You are also developing microchips for protein separation?
[We are] trying to develop microscale — some people call it nanoscale— technologies for protein separations, in particular, devices which allow us to separate mixtures of proteins and transport them directly into mass spectrometers.
One [advantage, compared to nano-columns,] is that potentially they can be disposable, so carryover is not an issue. A second thing is that in theory, you can build in multiple different kinds of separations, you can do two or three or four dimensions. Also, you can do chemical reactions on the device, and we are also trying to build in some sensing. Maybe you are interested in the presence or absence of one or two specific proteins or classes of proteins, and you want to detect those as they are being sprayed into the mass spectrometer. So you can build in more functionalities than just the pure separations.
[So far] we have been able to do some separations of spinal fluid which relatively cleanly remove albumin and some other high-abundance proteins, which is a big problem in the analysis of either serum or spinal fluid. We [also] have some interesting ideas on how to do multiple dimensions of separation. There is a not so commonly known problem, which is [that] at the very small-length scale, it’s very difficult to mix two fluids together. We have some ideas on how we can mix fluids, which would allow us to very effectively do multiple dimensions of separations.

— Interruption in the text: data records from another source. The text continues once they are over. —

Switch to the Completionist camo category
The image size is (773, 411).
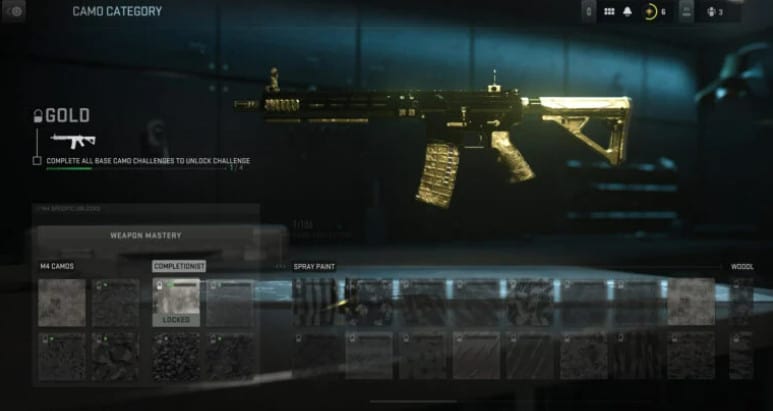[x=178, y=267]
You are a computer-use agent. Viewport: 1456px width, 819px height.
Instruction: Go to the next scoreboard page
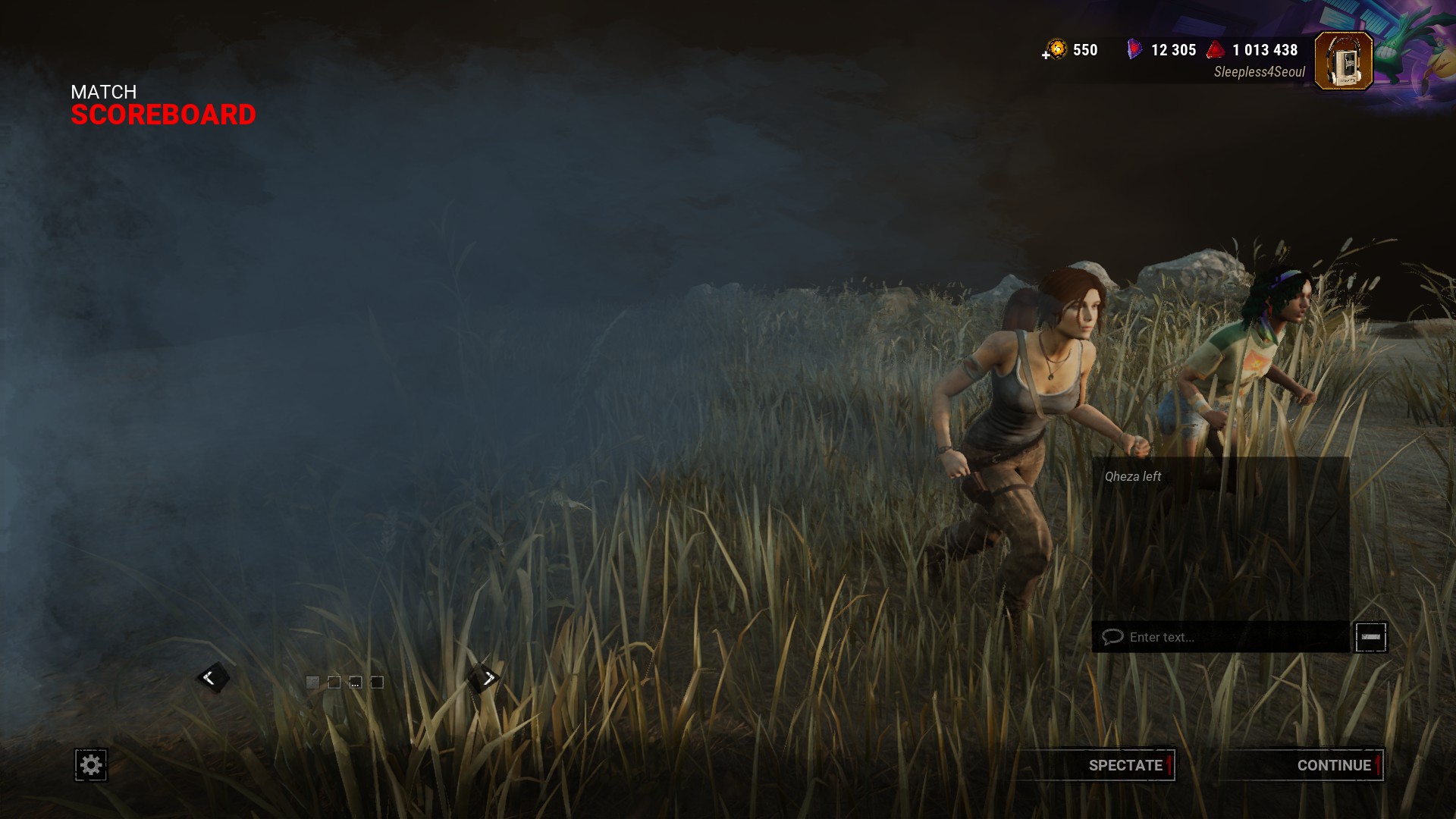click(x=485, y=677)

Where is the greatest need for new technologies?
Mass spectrometry is evolving at a very rapid pace, and a lot of the vendors, and a lot of the academics who are interested in research-grade mass spectrometry, are turning their attention to proteins and peptides. I think that there is a reasonable fleet of instruments and technologies for people to choose from.
In the area of the upstream separations, I think that more needs to be done in terms of thinking about multi-dimensional liquid chromatography as a complement to 2D gels, and other kinds of approaches. There is a lot of art involved in sample preparation, and it’s not a very glorious area to spend a lot of energy. Every sample is a little bit different, [and sample preparation] can be very specific to your problem of interest. It hasn’t been an area where people have spent a lot of time coming up with general approaches, because there really aren’t any.

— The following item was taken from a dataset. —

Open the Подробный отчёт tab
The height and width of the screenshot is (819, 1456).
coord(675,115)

I think there is [also] a big need on the downstream end for the informatics. [For example,] the publicly available databases of sequence information [are] a wonderful resource, but there are a lot of mistakes [in them]. A lot of the gene annotations are made just based on sequence homology, [and] sometimes people rely on it too much.
One of the things that we have observed in prokaryotic organisms is that if you are given a sequenced genome, sometimes the open reading frame calls are either incomplete or incorrect. A lot of the common algorithms which are used to identify open reading frames, for example, cut off at about 50 amino acids. So what do you do if you have smaller proteins and peptides that you are interested in? If there is a way to do that kind of thing better, then that would be very useful.
And then there are still issues in terms of integrating information across different levels, DNA, message, protein, metabolites, protein activities, and posttranslational modifications, and I think there needs to be better software to handle the information, as well as better tools to try to predict different levels.